Top of Data in this exercise
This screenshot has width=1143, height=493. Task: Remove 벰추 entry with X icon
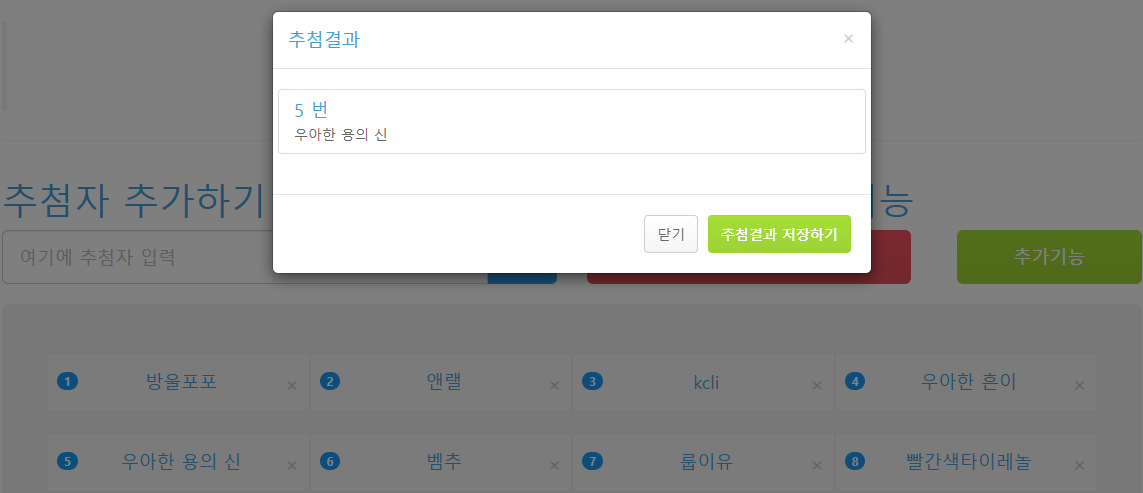click(554, 465)
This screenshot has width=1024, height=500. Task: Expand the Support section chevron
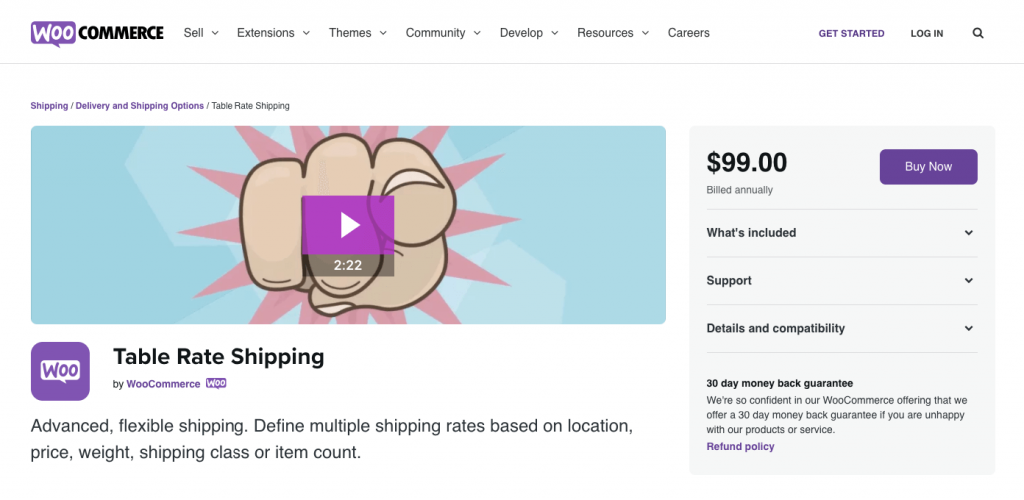pos(968,281)
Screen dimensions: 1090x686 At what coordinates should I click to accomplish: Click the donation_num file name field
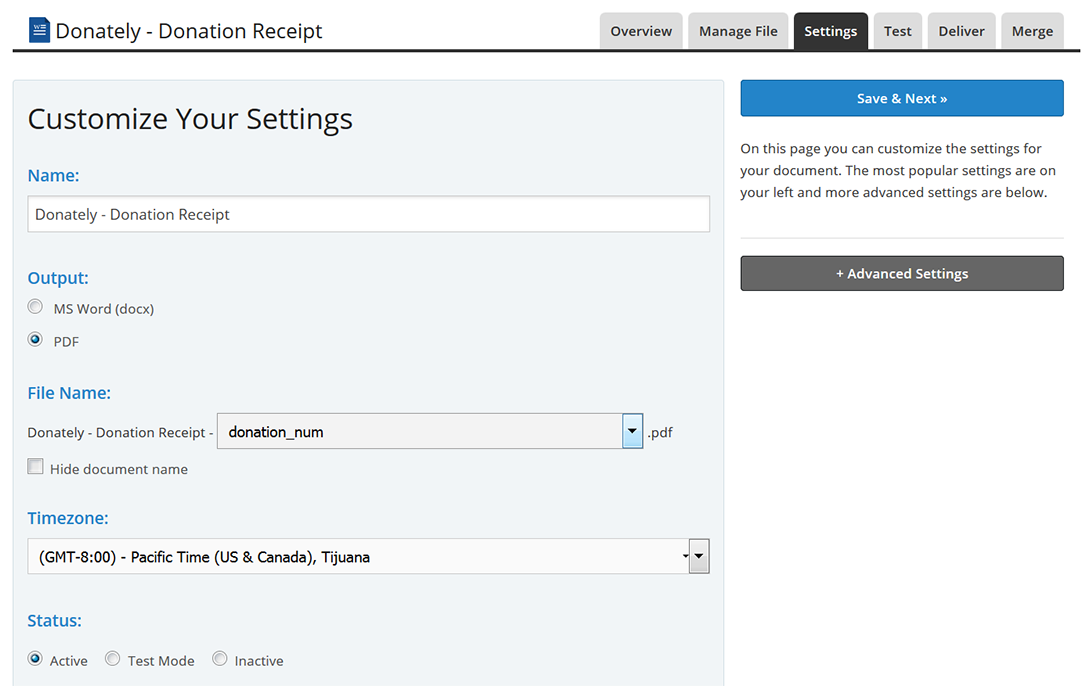[x=420, y=432]
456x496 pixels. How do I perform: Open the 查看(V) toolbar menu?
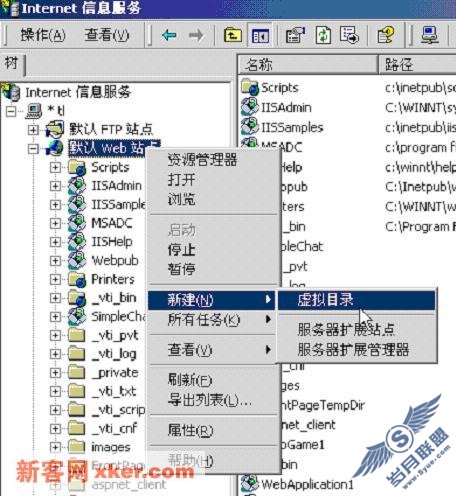point(107,35)
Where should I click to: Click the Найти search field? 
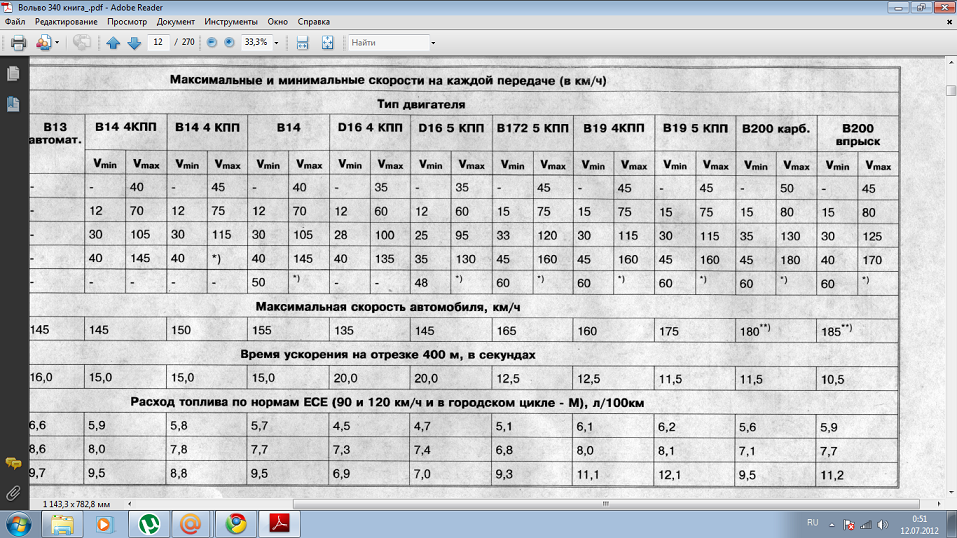pos(387,43)
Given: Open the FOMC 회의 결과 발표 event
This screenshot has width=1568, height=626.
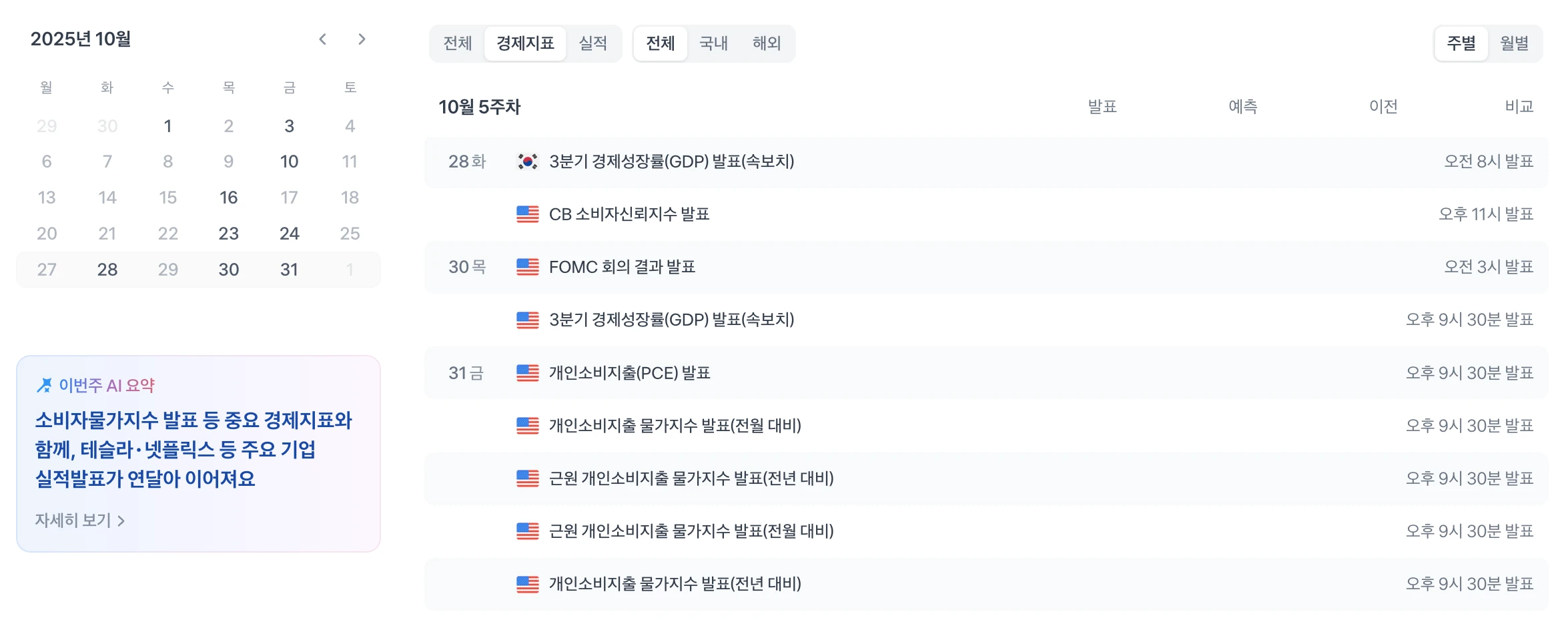Looking at the screenshot, I should [x=622, y=267].
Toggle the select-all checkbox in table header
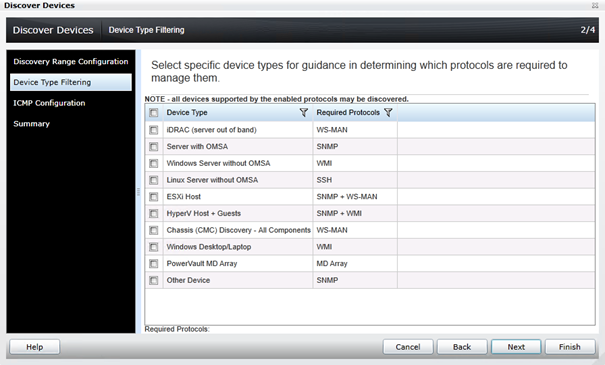605x365 pixels. tap(154, 113)
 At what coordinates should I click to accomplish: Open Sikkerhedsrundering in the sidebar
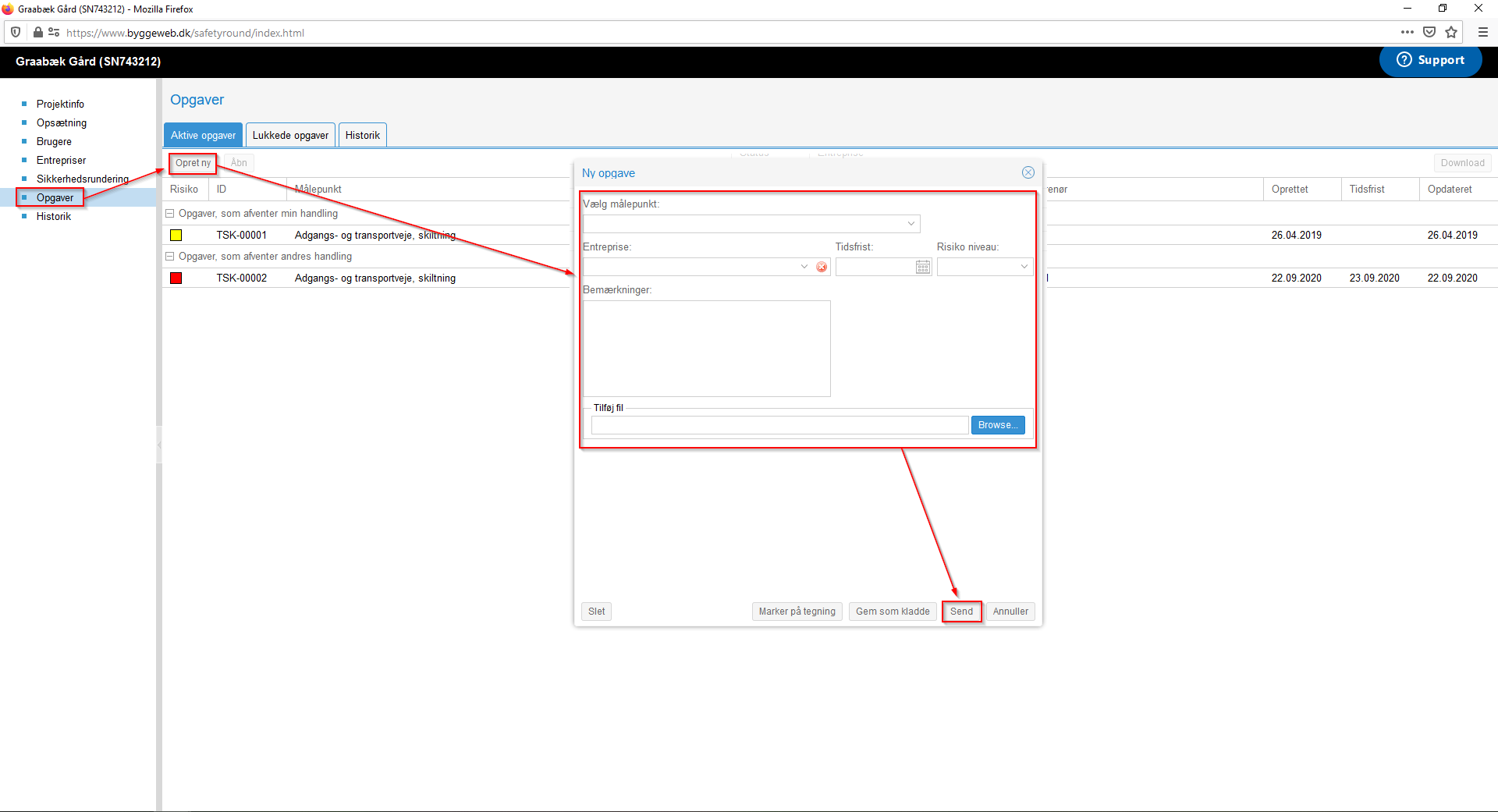(x=82, y=179)
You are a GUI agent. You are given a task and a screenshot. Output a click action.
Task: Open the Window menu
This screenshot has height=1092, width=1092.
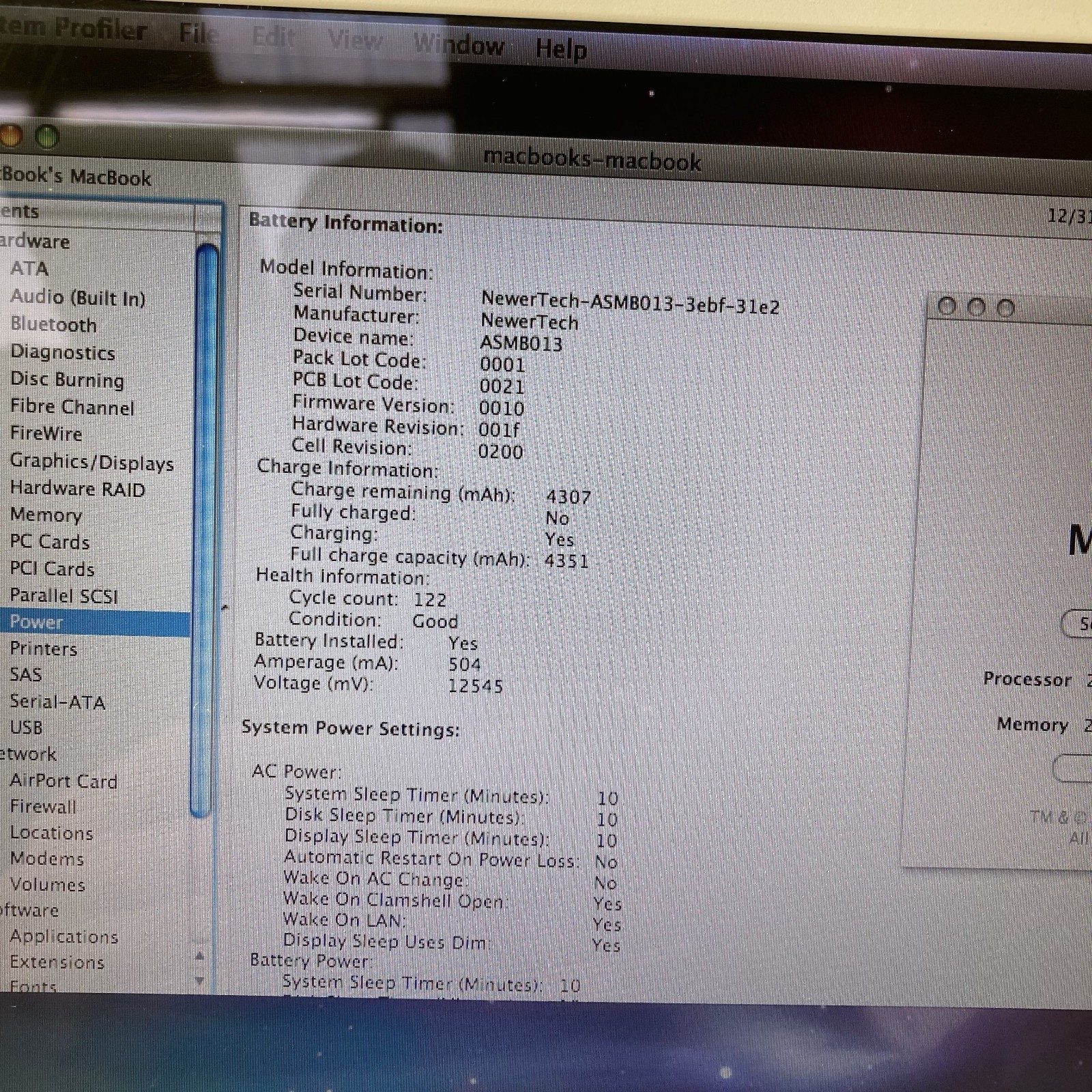[x=459, y=45]
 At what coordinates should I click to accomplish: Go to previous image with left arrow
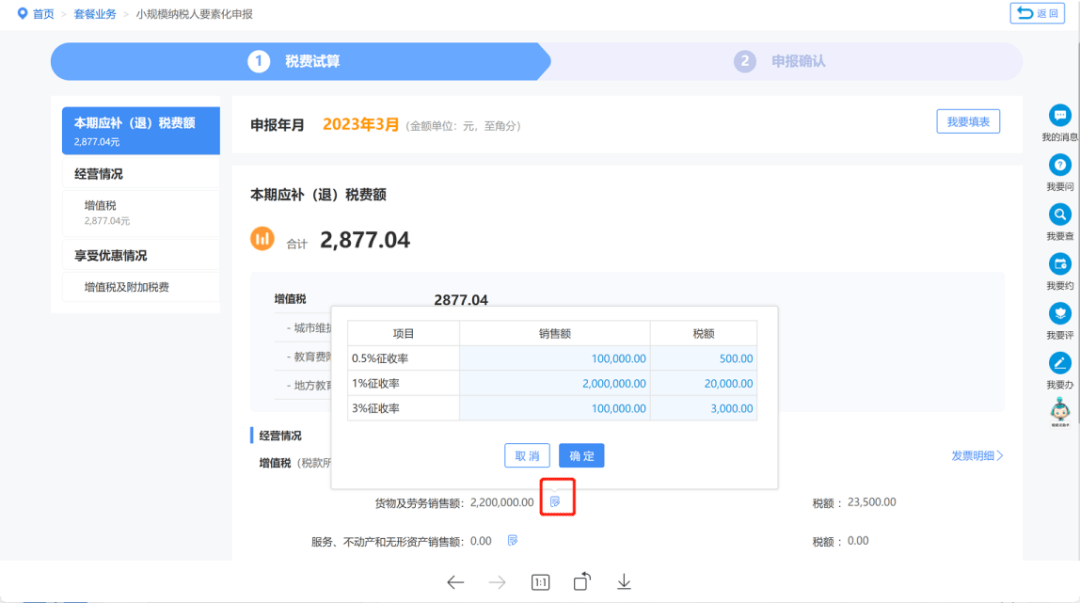tap(455, 583)
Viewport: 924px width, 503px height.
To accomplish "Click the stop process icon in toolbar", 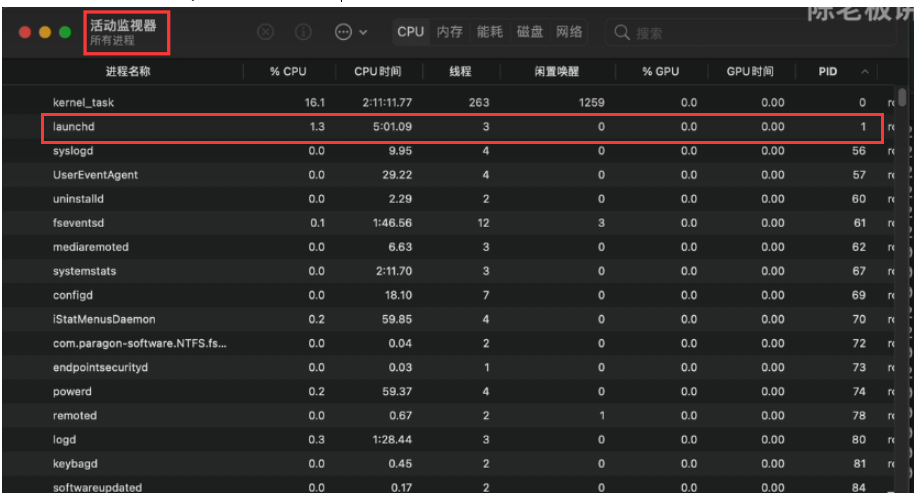I will [266, 32].
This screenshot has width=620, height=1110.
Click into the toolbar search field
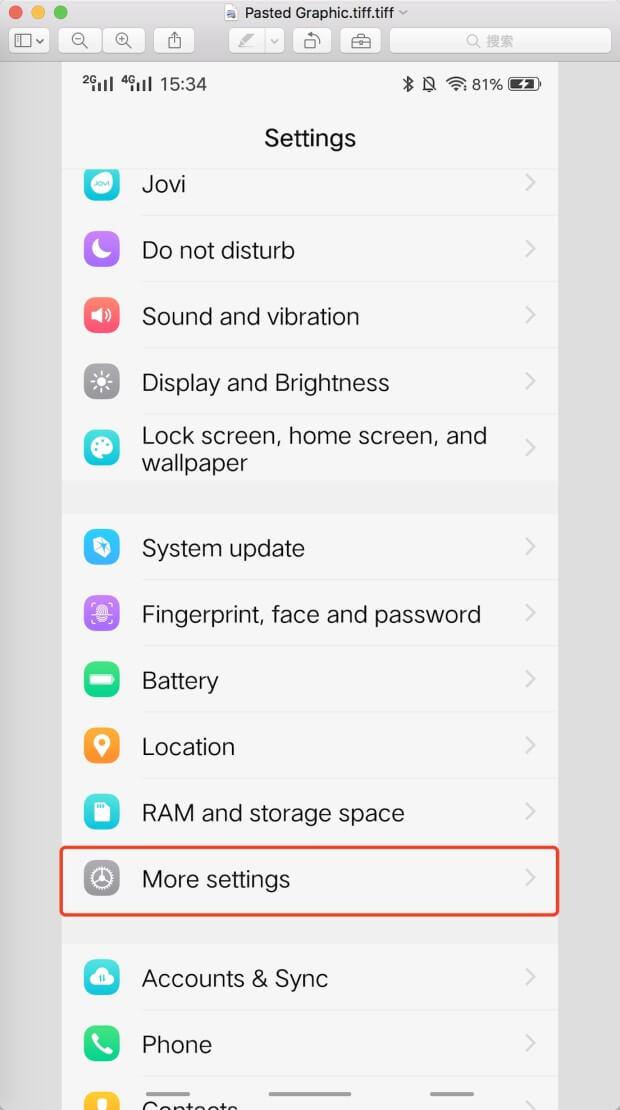click(x=500, y=40)
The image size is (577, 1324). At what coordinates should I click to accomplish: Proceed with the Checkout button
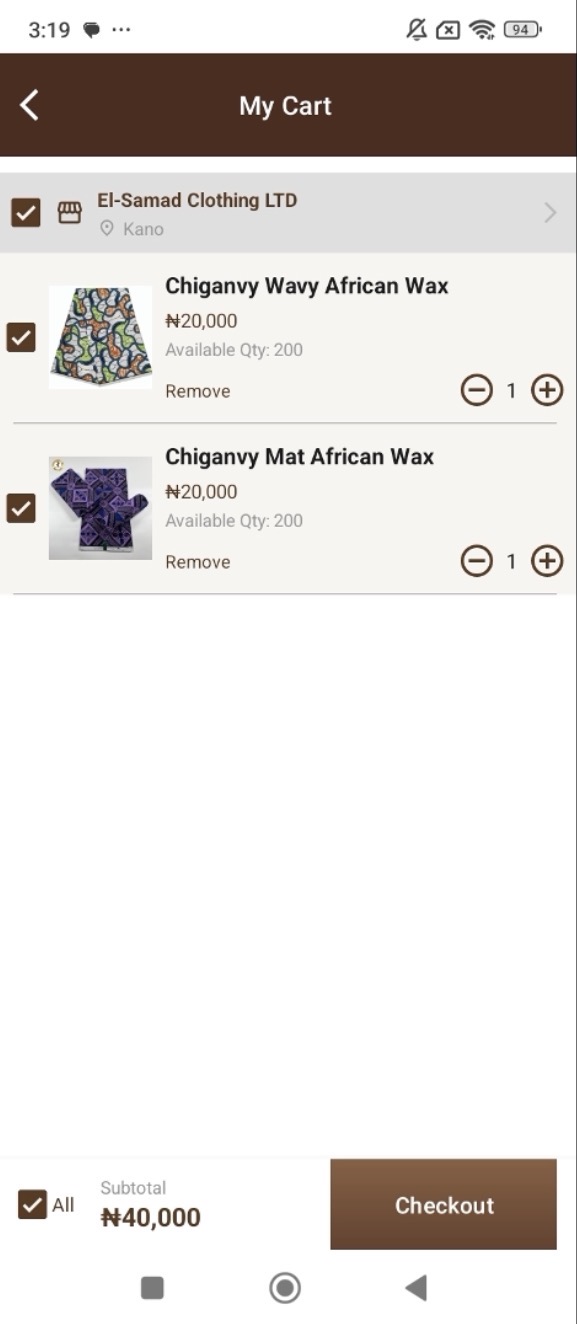click(443, 1205)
Bottom of Data in this exercise
◆ What is needed:
Starting with the line that contains "The image size", print every remaining line of the records above, exactly as it stands. Do not print the pictures.

◆ Solution to this task:
The image size is (577, 1324). At what coordinates should I click to accomplish: Proceed with the Checkout button
click(443, 1205)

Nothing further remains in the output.